Кирилов стоял и молчал. Когда Абогин сказал еще несколько фраз о высоком призвании врача, о самопожертвовании и проч., доктор спросил угрюмо:
— Далеко ехать?
— Что-то около 13—14 верст. У меня отличные лошади, доктор! Даю вам честное слово, что доставлю вас туда и обратно в один час. Только один час!
Последние слова подействовали на доктора сильнее, чем ссылки на человеколюбие или призвание врача. Он подумал и сказал со вздохом:
— Хорошо, едемте!
Он быстро, уже верною походкой пошел к своему кабинету и немного погодя вернулся в длинном сюртуке. Мелко семеня возле него и шаркая ногами, обрадованный Абогин помог ему надеть пальто и вместе с ним вышел из дома.
На дворе было темно, но светлее, чем в передней. В темноте уже ясно вырисовывалась высокая сутуловатая фигура доктора с длинной, узкой бородой и с орлиным носом. У Абогина, кроме бледного лица, теперь видна была его большая голова и маленькая, студенческая шапочка, едва прикрывавшая темя. Кашне белело только спереди, позади же оно пряталось за длинными волосами.
— Верьте, я сумею оценить ваше великодушие, — бормотал Абогин, подсаживая доктора в коляску. — Мы живо домчимся. Ты же, Лука, голубчик, поезжай как можно скорее! Пожалуйста!

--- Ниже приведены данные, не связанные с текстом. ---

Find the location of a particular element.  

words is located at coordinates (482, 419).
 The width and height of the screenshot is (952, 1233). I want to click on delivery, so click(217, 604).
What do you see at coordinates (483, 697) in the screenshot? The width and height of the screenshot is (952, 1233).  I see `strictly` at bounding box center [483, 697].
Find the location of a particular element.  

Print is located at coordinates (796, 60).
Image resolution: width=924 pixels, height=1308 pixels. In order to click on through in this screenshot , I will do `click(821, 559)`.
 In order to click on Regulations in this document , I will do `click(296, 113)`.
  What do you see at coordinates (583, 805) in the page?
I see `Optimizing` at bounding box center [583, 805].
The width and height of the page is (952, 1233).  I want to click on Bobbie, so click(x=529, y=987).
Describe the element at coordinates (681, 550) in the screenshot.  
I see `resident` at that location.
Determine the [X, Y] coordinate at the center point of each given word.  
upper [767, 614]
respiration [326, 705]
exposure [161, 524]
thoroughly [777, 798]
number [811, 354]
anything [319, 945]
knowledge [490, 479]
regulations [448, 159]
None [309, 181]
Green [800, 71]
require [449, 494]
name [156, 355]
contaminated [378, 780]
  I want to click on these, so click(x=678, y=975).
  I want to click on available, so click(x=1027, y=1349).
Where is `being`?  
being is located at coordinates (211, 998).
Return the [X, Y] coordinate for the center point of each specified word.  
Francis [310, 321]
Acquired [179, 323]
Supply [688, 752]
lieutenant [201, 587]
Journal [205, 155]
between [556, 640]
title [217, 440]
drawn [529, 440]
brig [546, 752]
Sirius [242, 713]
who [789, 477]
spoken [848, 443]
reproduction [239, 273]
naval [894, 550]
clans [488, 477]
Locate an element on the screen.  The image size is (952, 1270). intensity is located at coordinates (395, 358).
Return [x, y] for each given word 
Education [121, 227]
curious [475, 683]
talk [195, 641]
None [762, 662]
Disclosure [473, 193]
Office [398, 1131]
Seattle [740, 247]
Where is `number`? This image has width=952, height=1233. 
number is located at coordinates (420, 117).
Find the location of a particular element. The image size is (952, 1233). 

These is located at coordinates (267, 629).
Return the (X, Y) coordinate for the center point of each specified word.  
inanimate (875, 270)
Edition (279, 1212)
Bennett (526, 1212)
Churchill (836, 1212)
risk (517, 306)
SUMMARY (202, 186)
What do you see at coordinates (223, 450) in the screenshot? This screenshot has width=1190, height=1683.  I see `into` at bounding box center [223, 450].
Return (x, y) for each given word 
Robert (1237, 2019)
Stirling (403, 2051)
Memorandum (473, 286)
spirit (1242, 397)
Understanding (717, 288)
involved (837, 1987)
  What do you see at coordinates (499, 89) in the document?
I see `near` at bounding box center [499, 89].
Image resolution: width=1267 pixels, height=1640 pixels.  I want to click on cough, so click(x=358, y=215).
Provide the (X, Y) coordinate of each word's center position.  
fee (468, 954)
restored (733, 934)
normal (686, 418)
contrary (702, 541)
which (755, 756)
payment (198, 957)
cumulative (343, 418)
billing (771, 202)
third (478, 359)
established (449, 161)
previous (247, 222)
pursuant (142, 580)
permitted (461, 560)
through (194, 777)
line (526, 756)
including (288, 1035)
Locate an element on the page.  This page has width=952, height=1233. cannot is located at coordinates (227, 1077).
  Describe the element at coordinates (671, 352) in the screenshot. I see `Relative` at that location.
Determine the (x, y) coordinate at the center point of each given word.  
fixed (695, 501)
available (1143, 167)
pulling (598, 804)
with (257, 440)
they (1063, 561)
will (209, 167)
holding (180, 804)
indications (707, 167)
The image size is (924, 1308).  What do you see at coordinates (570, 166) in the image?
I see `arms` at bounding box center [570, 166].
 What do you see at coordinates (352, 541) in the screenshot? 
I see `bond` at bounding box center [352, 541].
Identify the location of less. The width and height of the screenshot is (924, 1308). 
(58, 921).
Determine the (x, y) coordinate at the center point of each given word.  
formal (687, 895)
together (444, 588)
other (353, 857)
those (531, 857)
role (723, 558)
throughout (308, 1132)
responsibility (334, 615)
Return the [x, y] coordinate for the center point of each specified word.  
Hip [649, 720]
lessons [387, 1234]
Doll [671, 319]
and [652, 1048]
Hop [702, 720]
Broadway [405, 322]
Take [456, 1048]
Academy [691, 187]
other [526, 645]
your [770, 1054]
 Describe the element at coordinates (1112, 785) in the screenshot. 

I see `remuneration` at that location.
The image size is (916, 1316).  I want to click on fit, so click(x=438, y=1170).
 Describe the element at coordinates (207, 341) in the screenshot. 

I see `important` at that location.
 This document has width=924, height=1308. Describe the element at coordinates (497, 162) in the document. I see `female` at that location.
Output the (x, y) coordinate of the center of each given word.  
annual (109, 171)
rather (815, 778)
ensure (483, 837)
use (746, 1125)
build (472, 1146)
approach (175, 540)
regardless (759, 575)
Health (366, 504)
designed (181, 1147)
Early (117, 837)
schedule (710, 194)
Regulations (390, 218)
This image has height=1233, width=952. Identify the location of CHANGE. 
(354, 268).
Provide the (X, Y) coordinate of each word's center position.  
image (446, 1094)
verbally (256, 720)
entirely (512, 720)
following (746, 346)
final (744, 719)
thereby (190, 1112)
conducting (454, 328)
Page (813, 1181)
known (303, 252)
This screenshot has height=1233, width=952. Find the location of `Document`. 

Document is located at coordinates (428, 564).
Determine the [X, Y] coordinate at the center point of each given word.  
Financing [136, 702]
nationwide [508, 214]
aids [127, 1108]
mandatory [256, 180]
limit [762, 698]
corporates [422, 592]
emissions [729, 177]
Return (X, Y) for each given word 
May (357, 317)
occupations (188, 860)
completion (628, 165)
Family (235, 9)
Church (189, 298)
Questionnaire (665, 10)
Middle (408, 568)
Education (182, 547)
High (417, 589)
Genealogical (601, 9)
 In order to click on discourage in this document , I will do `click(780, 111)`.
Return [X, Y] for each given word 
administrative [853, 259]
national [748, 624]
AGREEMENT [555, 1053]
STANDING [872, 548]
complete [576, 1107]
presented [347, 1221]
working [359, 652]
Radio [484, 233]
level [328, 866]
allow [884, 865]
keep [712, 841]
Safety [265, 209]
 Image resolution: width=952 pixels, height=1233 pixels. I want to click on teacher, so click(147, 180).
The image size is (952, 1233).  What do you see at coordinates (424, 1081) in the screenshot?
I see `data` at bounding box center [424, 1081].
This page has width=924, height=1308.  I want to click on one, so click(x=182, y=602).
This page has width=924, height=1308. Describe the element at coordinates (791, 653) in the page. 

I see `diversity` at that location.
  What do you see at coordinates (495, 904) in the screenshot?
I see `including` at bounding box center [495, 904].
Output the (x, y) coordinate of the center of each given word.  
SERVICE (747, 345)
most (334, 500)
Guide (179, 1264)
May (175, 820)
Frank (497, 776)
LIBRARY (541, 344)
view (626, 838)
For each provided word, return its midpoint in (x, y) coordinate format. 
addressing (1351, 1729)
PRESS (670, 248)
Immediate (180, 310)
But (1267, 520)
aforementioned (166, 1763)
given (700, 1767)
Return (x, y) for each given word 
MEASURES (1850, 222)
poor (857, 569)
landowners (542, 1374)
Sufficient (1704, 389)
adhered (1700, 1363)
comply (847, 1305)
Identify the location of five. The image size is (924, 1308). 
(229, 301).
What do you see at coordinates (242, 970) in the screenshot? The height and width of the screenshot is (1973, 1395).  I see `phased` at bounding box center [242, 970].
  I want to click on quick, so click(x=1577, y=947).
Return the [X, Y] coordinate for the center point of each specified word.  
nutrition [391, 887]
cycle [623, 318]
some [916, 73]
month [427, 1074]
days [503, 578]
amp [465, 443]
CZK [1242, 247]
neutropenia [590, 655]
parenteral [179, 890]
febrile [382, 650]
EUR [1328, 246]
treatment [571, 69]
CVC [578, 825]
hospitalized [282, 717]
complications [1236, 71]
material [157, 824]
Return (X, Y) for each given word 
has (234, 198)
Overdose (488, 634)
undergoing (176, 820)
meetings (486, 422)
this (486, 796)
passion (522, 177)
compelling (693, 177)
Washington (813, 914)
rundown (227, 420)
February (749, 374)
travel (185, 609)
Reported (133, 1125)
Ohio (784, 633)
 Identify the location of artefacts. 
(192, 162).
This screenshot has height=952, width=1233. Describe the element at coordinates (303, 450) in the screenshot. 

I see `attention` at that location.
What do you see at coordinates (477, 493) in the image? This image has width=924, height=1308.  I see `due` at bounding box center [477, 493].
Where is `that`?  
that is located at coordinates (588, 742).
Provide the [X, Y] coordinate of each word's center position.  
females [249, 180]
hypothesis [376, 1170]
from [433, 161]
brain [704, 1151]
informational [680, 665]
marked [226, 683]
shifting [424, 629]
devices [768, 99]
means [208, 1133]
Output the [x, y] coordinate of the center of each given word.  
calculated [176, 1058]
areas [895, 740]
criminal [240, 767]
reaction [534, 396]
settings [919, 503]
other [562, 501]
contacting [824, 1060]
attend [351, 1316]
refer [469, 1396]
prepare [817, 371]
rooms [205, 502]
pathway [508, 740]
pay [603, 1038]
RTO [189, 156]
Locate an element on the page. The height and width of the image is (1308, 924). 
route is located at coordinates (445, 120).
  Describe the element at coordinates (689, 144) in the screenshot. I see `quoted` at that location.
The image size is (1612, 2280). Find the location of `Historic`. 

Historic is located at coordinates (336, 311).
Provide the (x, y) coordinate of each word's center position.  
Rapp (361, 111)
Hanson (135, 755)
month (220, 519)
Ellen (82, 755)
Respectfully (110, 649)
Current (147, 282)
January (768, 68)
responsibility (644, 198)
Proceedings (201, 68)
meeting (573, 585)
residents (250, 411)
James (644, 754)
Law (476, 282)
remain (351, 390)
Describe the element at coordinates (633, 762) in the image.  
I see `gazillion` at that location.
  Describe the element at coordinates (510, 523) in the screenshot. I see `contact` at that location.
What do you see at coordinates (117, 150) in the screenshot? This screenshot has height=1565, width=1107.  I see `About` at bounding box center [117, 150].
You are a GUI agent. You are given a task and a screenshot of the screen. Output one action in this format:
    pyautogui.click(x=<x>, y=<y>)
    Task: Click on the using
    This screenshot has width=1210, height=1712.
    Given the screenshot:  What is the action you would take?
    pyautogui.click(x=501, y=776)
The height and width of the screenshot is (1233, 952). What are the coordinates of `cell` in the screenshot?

Кучер ехал быстро. Сначала тянулся ряд невзрачных построек, стоявших вдоль больничного двора; всюду было темно, только в глубине двора из чьего-то окна, сквозь палисадник, пробивался яркий свет, да три окна верхнего этажа больничного корпуса казались бледнее воздуха. Затем коляска въехала в густые потемки; тут пахло грибной сыростью и слышался шёпот деревьев; вороны, разбуженные шумом колес, закопошились в листве и подняли тревожный жалобный крик, как будто знали, что у доктора умер сын, а у Абогина больна жена. Но вот замелькали отдельные деревья, кустарник; сверкнул угрюмо пруд, на котором спали большие черные тени, — и коляска покатила по гладкой равнине. Крик ворон слышался уже глухо, далеко сзади и скоро совсем умолк.